Les données relatives à l’utilisation d’autres opioïdes chez les patients très âgés font défaut et ne sont donc pas traitées ici.
Combinaisons et co-analgésiques
L’association d’opioïdes et de paracétamol, souvent recommandée, ne présente qu’un bénéfice discutable, les preuves sont faibles et chez le patient multimorbide polypharmacien, il s’agit plutôt d’un risque supplémentaire. En cas de douleurs neuropathiques, il est recommandé de compléter les opioïdes par des co-analgésiques.
Cependant, chez le patient très âgé, tant les antidépresseurs tricycliques bien documentés comme l’amitriptyline que les anticonvulsivants comme la gabapentine, la prégabaline et la lamotrigine ne sont pas recommandés ou doivent être utilisés avec la plus grande prudence en raison de leur potentiel d’effets secondaires (risque élevé d’effets secondaires sur le SNC comme la confusion).
Effets secondaires des opioïdes
Les effets secondaires obligatoires des opioïdes doivent être particulièrement pris en compte et anticipés chez le patient âgé (tableau 3).

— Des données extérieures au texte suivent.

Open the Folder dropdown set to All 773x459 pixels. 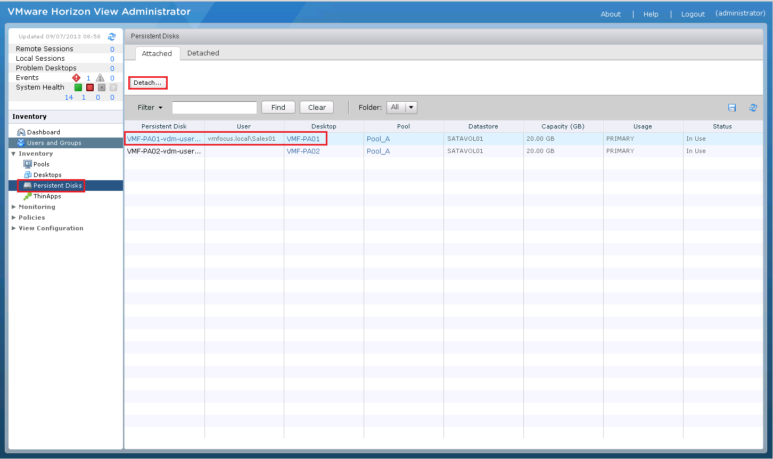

Dans les premiers jours du traitement, un traitement prophylactique des nausées par métoclopramide ou halopéridol est utile ; il peut être interrompu après environ cinq jours. La constipation doit également être traitée dès le début. La rétention urinaire induite par les opioïdes est plus fréquente chez les personnes âgées et doit être détectée à temps [7].
Littérature :
- Kelley AS, Morrison RS : Soins palliatifs pour les personnes gravement malades. N Engl J Med 2015 ; 373(8) : 747-755.
- Wooten JM : Considérations sur la pharmacothérapie chez les personnes âgées. South Med J 2012 ; 105(8) : 437-445.
- Kunz R : La douleur : une réalité quotidienne et pourtant un défi complexe. PrimaryCare 2014 ; 14(19) : 311-313.
- Liechti ME : Pharmacologie des analgésiques pour la pratique – Partie 1 : Paracétamol, AINS et métamizole. Forum Med Suisse 2014 ; 14(22-23) : 437-440.
- Gosch M : Analgésiques chez le patient gériatrique – effets indésirables des médicaments et interactions. Z Gerontol Geriat 2015 ; 48 : 483-493.
- Pergolizzi J, et al : Opioids and the Management of Chronic Severe Pain in the Elderly : Consensus Statement of an International Expert Panel with focus on the Six Clinically Most Often Used World Health Organization step III Opioids (Buprenorphine, Fentanyl, Hydromorphone, Methadone, Morphine, Oxycodone). Pain Practice 2008 ; 8 : 287-313.
- Caraceni A, et al : Utilisation des analgésiques opioïdes dans le traitement de la douleur cancéreuse : recommandations fondées sur des données probantes de l’EAPC. Lancet Oncol 2012 ; 13 : 58-68.